▶ _DOCUMENT SECTION_

As humans, we sort of depend on certain qualities and traits. For example, self-esteem and self-confidence (or confidence) are two fundamental personality traits that we need in our lives. Quickly before you think about each of the terms, let’s define what each of them means.

Self-esteem: How you feel about yourself and about what you do. It’s your sense of self-worth, in a world full of other individuals just like you. When you have self-esteem you believe that you deserve to be happy, and you believe that you deserve the respect of others.

Self-confidence: The self-assurance in one’s personal strengths, judgments, and decisions. When you believe that you can achieve something, you’re basically confident that you’re going to make it. It’s just like a feeling of trust in your own abilities.

The connection between these two personality traits is quite significant. Even though it’s normal for high self-esteem individuals to also be self-confident, the two qualities can also thrive separately. For example, I know someone who’s extremely talented at painting and firmly believes in his ability to create art.

Even though he’s extremely talented and he knows it, he refuses to share his art with other people. He has big self-esteem issues and believes that his work will be negatively judged.

Why do we need to develop both our self-esteem and confidence?

The previous example were meant to highlight the fact that the lack of self-esteem could generate many disempowering effects. Loss of talent is one of them.

Let’s make it clear, self-discipline and self-esteem are qualities that can be developed. It’s not like you get born and die with them. If you want to change, you can have the change. I very often suggest people around me to take full responsibility for their lives.

I’d like to do the same. In case you’re already aware of your issues, taking responsibility and committing to change is the best thing that’s going to make you a better person. Fulfillment and happiness can never be achieved unless one truly believes that he has the ability to earn them, and also that he deserves them.

▶ _ENTRIES SHOWN_
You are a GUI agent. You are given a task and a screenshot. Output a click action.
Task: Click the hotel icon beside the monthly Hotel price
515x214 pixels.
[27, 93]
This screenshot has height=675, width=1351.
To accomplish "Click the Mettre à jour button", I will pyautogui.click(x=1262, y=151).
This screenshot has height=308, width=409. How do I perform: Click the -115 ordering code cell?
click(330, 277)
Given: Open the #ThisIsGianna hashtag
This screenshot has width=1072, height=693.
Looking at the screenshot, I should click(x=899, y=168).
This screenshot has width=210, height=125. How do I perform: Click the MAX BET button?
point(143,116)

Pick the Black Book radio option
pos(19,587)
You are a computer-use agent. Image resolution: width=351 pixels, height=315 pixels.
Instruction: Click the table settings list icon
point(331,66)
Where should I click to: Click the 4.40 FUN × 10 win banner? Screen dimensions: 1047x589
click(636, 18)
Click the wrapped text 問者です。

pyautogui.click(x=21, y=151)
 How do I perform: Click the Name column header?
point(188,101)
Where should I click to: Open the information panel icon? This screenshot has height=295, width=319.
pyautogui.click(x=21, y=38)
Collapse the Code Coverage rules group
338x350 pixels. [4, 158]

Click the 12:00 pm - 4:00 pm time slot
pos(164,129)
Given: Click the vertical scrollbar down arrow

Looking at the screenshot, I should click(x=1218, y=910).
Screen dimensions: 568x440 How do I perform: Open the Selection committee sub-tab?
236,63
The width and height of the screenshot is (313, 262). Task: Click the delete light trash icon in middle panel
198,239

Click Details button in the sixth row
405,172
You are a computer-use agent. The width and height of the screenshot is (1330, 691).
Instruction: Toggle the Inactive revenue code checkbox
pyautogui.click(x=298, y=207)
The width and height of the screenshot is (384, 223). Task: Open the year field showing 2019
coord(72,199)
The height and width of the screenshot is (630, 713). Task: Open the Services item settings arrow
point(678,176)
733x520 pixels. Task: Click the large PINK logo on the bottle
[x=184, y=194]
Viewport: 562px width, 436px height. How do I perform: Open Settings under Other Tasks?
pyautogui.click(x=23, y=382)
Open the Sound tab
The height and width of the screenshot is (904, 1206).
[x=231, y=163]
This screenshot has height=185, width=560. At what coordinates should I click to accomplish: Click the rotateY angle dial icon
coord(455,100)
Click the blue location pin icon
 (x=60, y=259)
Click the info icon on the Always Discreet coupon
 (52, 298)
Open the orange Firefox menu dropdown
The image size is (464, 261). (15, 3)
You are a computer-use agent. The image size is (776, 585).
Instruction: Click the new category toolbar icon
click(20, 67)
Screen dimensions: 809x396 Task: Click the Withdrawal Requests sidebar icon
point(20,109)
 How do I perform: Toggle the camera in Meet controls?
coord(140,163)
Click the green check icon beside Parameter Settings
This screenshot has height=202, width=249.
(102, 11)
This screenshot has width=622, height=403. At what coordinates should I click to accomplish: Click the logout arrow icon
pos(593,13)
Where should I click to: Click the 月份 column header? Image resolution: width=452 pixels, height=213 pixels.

▶ _REQUIRED ACTION_
Update the passage on self-esteem and self-confidence by rewriting the part starting at "The connection between" and ending at "self-esteem and confidence?", replacing "painting" with "sculpting".

▶ _ANSWER TO THIS TASK_
The connection between these two personality traits is quite significant. Even though it’s normal for high self-esteem individuals to also be self-confident, the two qualities can also thrive separately. For example, I know someone who’s extremely talented at sculpting and firmly believes in his ability to create art.

Even though he’s extremely talented and he knows it, he refuses to share his art with other people. He has big self-esteem issues and believes that his work will be negatively judged.

Why do we need to develop both our self-esteem and confidence?